[Date Prev][Date Next][Thread Prev][Thread Next][Date Index][Thread Index]

Re: [tlaplus] some help needed in running tlc in distributed mode



On 18.11.2015 09:32, jar...@xxxxxxxxx wrote:
> I am trying run TLC in distributed mode on AWS, and
> 
> - I have created a specification 'model' using Toolbox in directory 'tangled '
> - I have successfully run it locally as 'Model_1'
> - I have created two EC2 instances myInstance and myInstance2
> 
> I have read the instructions in https://tla.msr-inria.inria.fr/tlatoolbox/doc/model/distributed-mode.html#help, and tried the following
> 
> - copy specification && model && all related Toolbox stuff to master node myInstance: 
>     scp  tanged/ myInstance:/tmp -F ssh/config.aws 
> - copy tla2tool.jar to master node: 
>     scp -F ~/java/tla/tla2tools.jar myInstance:/tmp/
> 
> on master instance:
> - launch server as instructed 'distributed-mode.html#help':
>   cd /tmp && java   -cp tla2tools.jar tlc2.tool.distrid.TLCServer tangled/model.toolbox/Model_1/MC
> 
> Observation 1: 
> 
> - netstat -tulp shows that port 10997 is being listened, distributed-mode.html#help' talks about 10997
> 
> on slave instance (myInstance2)
> 
> -  access master machine port 10997 successfully with telnet 172.31.15.118 10997  
> 
> Observation 2: 
> - running wget http://172.31.15.118:10997/tla2tools.jar fails, and returns "HTTP request sent, awaiting response... No data received...Retrying" 
> 
> 
> Taking a peek at the code 'org.lamport.tla.toolbox.jcloud.CloudDistributedTLCJob' 
> 
> Observation 3: 
> - Toolbox creates environment e.g. 
>      mkdir /mnt/tlc/ && "
>      chmod 777 /mnt/tlc/ && "
>      ln -s /tmp/MC.out /var/www/html/MC.out
>      ln -s /tmp/MC.err /var/www/html/MC.err
>      ...
> 
> Questions:
> 
> - Are the instructions in https://tla.msr-inria.inria.fr/tlatoolbox/doc/model/distributed-mode.html#help valid?
> - If yes: what could be wrong with my setup?
> - If no: what instructions I should follow in order to be able to run TLC using tla2tools.jar from command line?
> 

Hi Jukka,

the instructions in distributed-mode.html are correct.
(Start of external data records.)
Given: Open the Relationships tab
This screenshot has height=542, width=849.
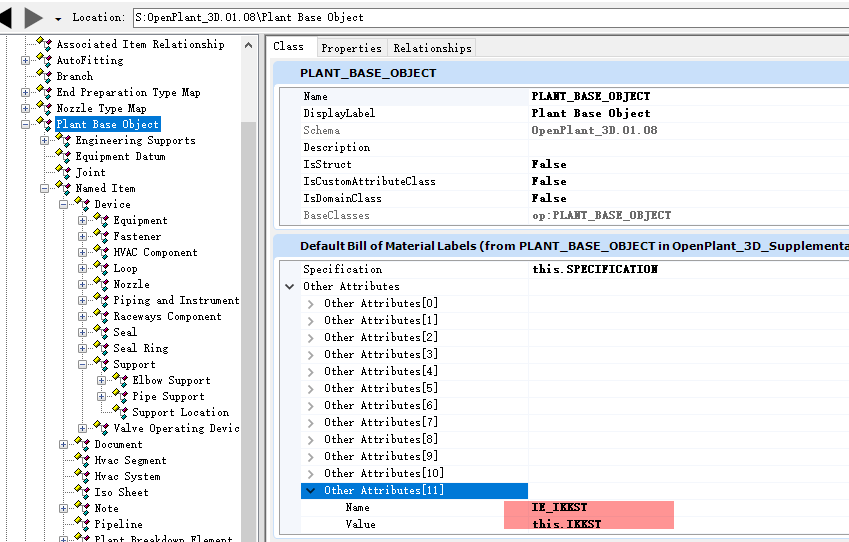Looking at the screenshot, I should (432, 48).
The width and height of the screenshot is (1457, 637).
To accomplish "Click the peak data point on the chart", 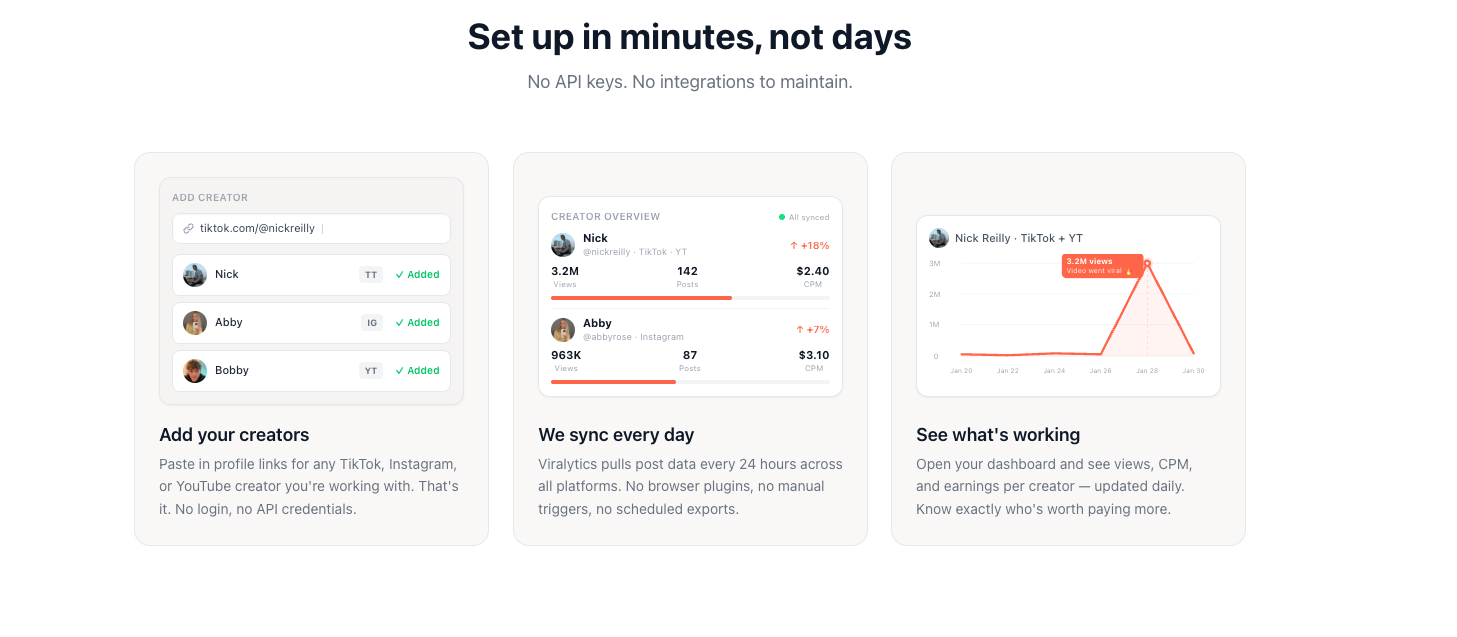I will coord(1147,264).
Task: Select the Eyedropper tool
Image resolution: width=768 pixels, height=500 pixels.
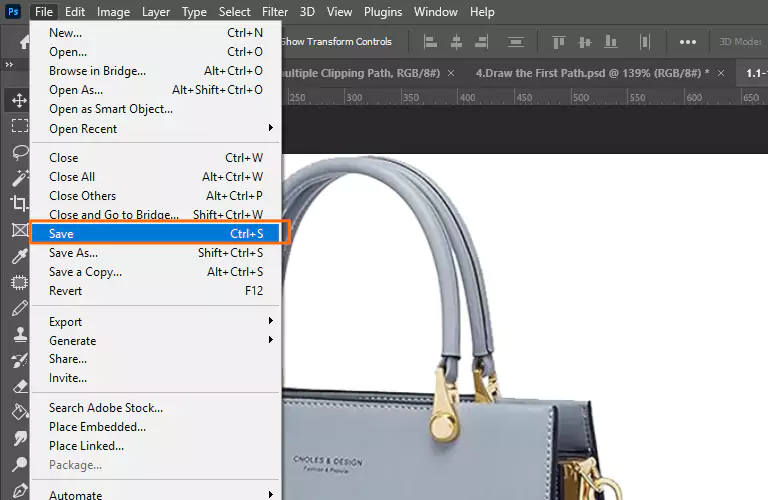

Your problem is
that your master myInstance does not run the Toolbox. The Toolbox is the
one that binds to 10996 and serves tla2tools.jar. 10997, on the other
hand, is TLCServer's RMI port.

CloudDistributedTLCJob has no relevance in this context. Even though it
will eventually automate the steps above and deploy TLC in the cloud for
you, it is not yet able to handle multiple instances (contributions
welcome).

Cheers
Markus